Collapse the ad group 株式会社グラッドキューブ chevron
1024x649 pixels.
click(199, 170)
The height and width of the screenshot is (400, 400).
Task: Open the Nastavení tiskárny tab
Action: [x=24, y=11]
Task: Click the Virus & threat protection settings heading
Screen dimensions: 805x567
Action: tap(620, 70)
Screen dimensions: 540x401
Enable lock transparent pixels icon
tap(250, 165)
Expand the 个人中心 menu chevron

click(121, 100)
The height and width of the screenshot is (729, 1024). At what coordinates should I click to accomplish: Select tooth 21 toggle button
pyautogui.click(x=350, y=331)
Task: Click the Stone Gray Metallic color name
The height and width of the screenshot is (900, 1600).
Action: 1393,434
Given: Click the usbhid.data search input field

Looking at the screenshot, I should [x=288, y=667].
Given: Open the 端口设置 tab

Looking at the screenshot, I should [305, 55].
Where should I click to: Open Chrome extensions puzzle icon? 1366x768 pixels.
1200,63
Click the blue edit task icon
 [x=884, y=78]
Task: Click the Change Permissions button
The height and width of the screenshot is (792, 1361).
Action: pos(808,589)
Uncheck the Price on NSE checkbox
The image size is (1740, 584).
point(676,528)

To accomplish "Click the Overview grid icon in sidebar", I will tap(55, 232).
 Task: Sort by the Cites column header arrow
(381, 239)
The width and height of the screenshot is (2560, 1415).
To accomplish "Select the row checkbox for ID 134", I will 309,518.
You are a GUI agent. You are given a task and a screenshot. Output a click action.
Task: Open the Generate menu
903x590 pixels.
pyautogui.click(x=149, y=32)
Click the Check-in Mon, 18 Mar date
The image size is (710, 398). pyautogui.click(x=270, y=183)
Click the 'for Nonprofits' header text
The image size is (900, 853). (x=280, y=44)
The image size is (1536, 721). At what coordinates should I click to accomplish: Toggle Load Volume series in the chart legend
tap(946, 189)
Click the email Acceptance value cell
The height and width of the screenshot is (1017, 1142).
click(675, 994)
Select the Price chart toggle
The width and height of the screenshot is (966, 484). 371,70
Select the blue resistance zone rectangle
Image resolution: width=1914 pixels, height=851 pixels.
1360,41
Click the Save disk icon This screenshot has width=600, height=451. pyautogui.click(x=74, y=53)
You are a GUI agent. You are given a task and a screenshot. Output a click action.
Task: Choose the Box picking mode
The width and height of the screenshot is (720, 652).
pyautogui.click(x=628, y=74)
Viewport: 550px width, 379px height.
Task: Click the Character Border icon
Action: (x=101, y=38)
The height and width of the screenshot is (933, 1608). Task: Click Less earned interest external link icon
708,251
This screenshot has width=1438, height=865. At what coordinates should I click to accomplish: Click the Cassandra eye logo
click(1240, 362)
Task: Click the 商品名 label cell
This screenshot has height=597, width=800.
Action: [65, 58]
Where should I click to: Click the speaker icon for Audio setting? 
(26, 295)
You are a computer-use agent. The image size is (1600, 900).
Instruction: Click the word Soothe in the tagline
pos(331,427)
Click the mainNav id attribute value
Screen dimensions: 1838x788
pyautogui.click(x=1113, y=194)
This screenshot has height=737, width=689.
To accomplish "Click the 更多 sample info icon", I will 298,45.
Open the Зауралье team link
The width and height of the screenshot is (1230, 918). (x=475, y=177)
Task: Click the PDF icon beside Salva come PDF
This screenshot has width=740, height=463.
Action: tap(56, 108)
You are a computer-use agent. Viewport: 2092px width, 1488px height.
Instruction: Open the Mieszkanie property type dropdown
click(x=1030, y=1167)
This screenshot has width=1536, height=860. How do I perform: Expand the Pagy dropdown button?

* * * * * * *

Reproduce each entry above exactly, keeping every word.

Solution for this task
Collapse the ad group 株式会社グラッドキューブ chevron
1024x649 pixels.
click(199, 170)
The height and width of the screenshot is (400, 400).
Task: Open the Nastavení tiskárny tab
Action: [x=24, y=11]
Task: Click the Virus & threat protection settings heading
Screen dimensions: 805x567
Action: tap(620, 70)
Screen dimensions: 540x401
Enable lock transparent pixels icon
tap(250, 165)
Expand the 个人中心 menu chevron

click(121, 100)
The height and width of the screenshot is (729, 1024). At what coordinates should I click to accomplish: Select tooth 21 toggle button
pyautogui.click(x=350, y=331)
Task: Click the Stone Gray Metallic color name
The height and width of the screenshot is (900, 1600).
Action: 1393,434
Given: Click the usbhid.data search input field

Looking at the screenshot, I should [x=288, y=667].
Given: Open the 端口设置 tab

Looking at the screenshot, I should [305, 55].
Where should I click to: Open Chrome extensions puzzle icon? 1366x768 pixels.
1200,63
Click the blue edit task icon
 [x=884, y=78]
Task: Click the Change Permissions button
The height and width of the screenshot is (792, 1361).
Action: pos(808,589)
Uncheck the Price on NSE checkbox
The image size is (1740, 584).
point(676,528)

To accomplish "Click the Overview grid icon in sidebar", I will tap(55, 232).
 Task: Sort by the Cites column header arrow
(381, 239)
The width and height of the screenshot is (2560, 1415).
To accomplish "Select the row checkbox for ID 134", I will 309,518.
You are a GUI agent. You are given a task and a screenshot. Output a click action.
Task: Open the Generate menu
903x590 pixels.
pyautogui.click(x=149, y=32)
Click the Check-in Mon, 18 Mar date
The image size is (710, 398). pyautogui.click(x=270, y=183)
Click the 'for Nonprofits' header text
The image size is (900, 853). (x=280, y=44)
The image size is (1536, 721). At what coordinates should I click to accomplish: Toggle Load Volume series in the chart legend
tap(946, 189)
Click the email Acceptance value cell
The height and width of the screenshot is (1017, 1142).
click(675, 994)
Select the Price chart toggle
The width and height of the screenshot is (966, 484). 371,70
Select the blue resistance zone rectangle
Image resolution: width=1914 pixels, height=851 pixels.
1360,41
Click the Save disk icon This screenshot has width=600, height=451. pyautogui.click(x=74, y=53)
You are a GUI agent. You are given a task and a screenshot. Output a click action.
Task: Choose the Box picking mode
The width and height of the screenshot is (720, 652).
pyautogui.click(x=628, y=74)
Viewport: 550px width, 379px height.
Task: Click the Character Border icon
Action: (x=101, y=38)
The height and width of the screenshot is (933, 1608). Task: Click Less earned interest external link icon
708,251
This screenshot has width=1438, height=865. At what coordinates should I click to accomplish: Click the Cassandra eye logo
click(1240, 362)
Task: Click the 商品名 label cell
This screenshot has height=597, width=800.
Action: [65, 58]
Where should I click to: Click the speaker icon for Audio setting? 
(26, 295)
You are a computer-use agent. The image size is (1600, 900).
Instruction: Click the word Soothe in the tagline
pos(331,427)
Click the mainNav id attribute value
Screen dimensions: 1838x788
pyautogui.click(x=1113, y=194)
This screenshot has height=737, width=689.
To accomplish "Click the 更多 sample info icon", I will 298,45.
Open the Зауралье team link
The width and height of the screenshot is (1230, 918). (x=475, y=177)
Task: Click the PDF icon beside Salva come PDF
This screenshot has width=740, height=463.
Action: tap(56, 108)
You are a computer-use agent. Viewport: 2092px width, 1488px height.
Instruction: Open the Mieszkanie property type dropdown
click(x=1030, y=1167)
This screenshot has width=1536, height=860. How do I perform: Expand the Pagy dropdown button?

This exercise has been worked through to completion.